Claro que a privatização da água é uma realidade. E onera, de imediato, o acesso a este recurso vital, em especial em países do terceiro e do quarto mundo - onde a renda per capita é menos que U$2/dia.

Por isso, os efeitos da privatização são nefastos: devastam o mundo em desenvolvimento, forçando as pessoas a escolher entre comida e água; e proliferam epidemias de doenças e de morte.

Se o impacto social desta majoração mata, isto é política homicida! E qualquer política encorajadora de propagação de doença e de morte é condenável.

Paralelo a este, temos outros dois problemas relacionados ao acesso à água: o aumento vertiginoso da população mundial e a redução da provisão de água no planeta.

Este desastre gera, para as corporações multinacionais, oportunidade de lucro certo. A revista Fortune passou a denominar a água como o “óleo do século XXI”. Por quê? Porque quem controlar este recurso, terá, nas mãos, amplo poder econômico e político.

As regras do FMI e do Banco Mundial

A política estrutural do FMI e do Banco Mundial incentiva o controle da água. Através da “condicionalidade cruzada”, eles impõem aos países pobres a privatização e a mercantilização da água em troca de empréstimos.
Assim, seus empréstimos condicionam os governos à privatização. De que forma?

- favorecendo as companhias de água multinacionais ao fomentar programas de privatização de água (o Banco Mundial prega que o setor privado é mais eficiente que o público; que é melhor capacitado para solucionar crises);
- exigindo que os governos carentes substituam o subsídio público pela cobrança integral dos custos com o saneamento básico. Com isso, os consumidores têm que pagar o preço total dos serviços d’água;
- exigindo que os governos privatizem a água sem qualquer estudo local fundamentado e sem a oitiva dos administrados.


A falácia da privatização

Quando os serviços de água são privatizados, há uma falsa percepção que o fardo financeiro passou do setor público para o privado. A empresa promete consertos, melhorias... enfim, promete o que não vai cumprir. Ela não investe em reestruturação e expansão dos meios para utilização e tratamento de água. Em geral, transfere algumas das  responsabilidades que assumiu para terceiros, através de arrendamentos, administração terceirizada e contratos de serviço destituídos de quaisquer investimentos.

Conclusão

A água pode ser tratada como mercadoria? A teoria afirma que não. Para o diretor-geral da UNESCO, Frederico Mayor, “esta fonte rara, essencial para a vida, deve ser considerada como um tesouro natural que faz parte da herança comum da humanidade”.

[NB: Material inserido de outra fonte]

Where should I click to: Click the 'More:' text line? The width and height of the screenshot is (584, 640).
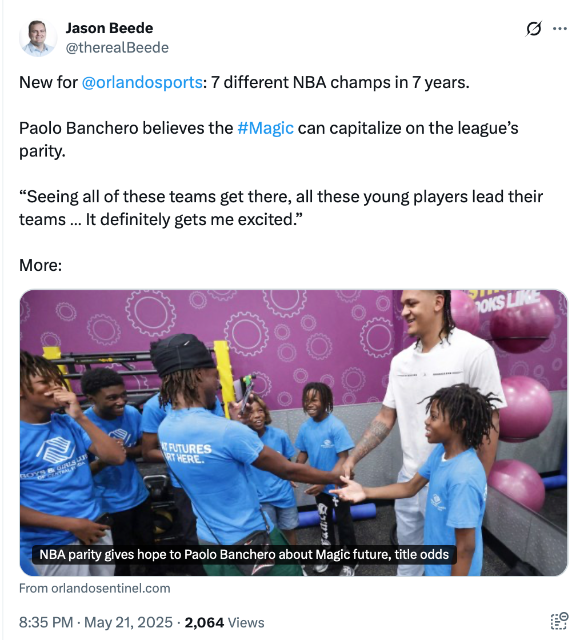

O Comitê de Direitos Econômicos, Sociais e Culturais da ONU declarou, em Genebra, em 27 de novembro de 2002, o acesso à água como direito humano indispensável. Declarou ainda que a água é um bem público, social e cultural; ou seja, um produto fundamental para a vida e a saúde e não um produto básico de caráter econômico.

Infelizmente, esta declaração, que não tem força de lei, não foi assimilada pelos detentores do poder mundial. Eles insistem em transferir o controle dos recursos hídricos do setor público para o setor privado.

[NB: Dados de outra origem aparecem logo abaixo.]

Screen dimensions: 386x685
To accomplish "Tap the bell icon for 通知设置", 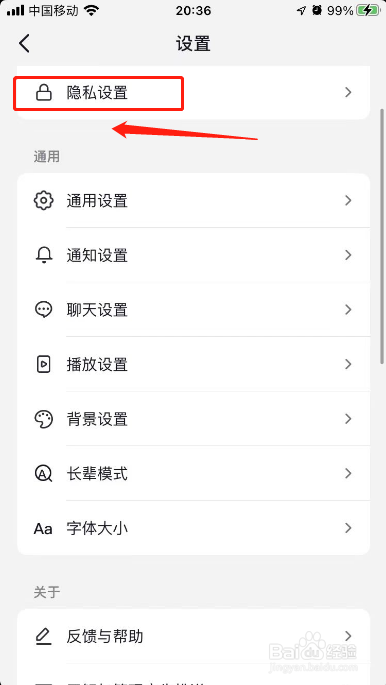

Ora, se a água é uma necessidade básica do ser humano, um direito humano fundamental, sua propriedade não pode ser entregue a ninguém. Sequer a entidades cujo único propósito é a maximização de lucros. Se isso ocorrer, cada ser vivo é diretamente prejudicado. E está sujeito à morte. 

O que podemos fazer então?

1. Recusar qualquer forma de privatização, mercantilização e comercialização baseada no “valor econômico” da água. A água é um bem de domínio público. Tem gente boa abraçando esta causa. Junte-se a eles!

2. Canalizar energia e recursos para proteger e conservar o manancial local existente para socorrer as populações vulneráveis, incentivar o controle de poluição e fomentar a conscientização pública sobre esta crise iminente que ameaça a vida.

3. Além disso, exigir novas posturas do FMI e do Banco Mundial. Seus contratos de empréstimos não devem impor condições abusivas e ilegais.
 Cabe a eles financiar AJUDA. Países em desenvolvimento não precisam de novos débitos. Precisam de financiamento de projetos voltados para a saúde pública e para a expansão dos serviços de água e de saneamento básico.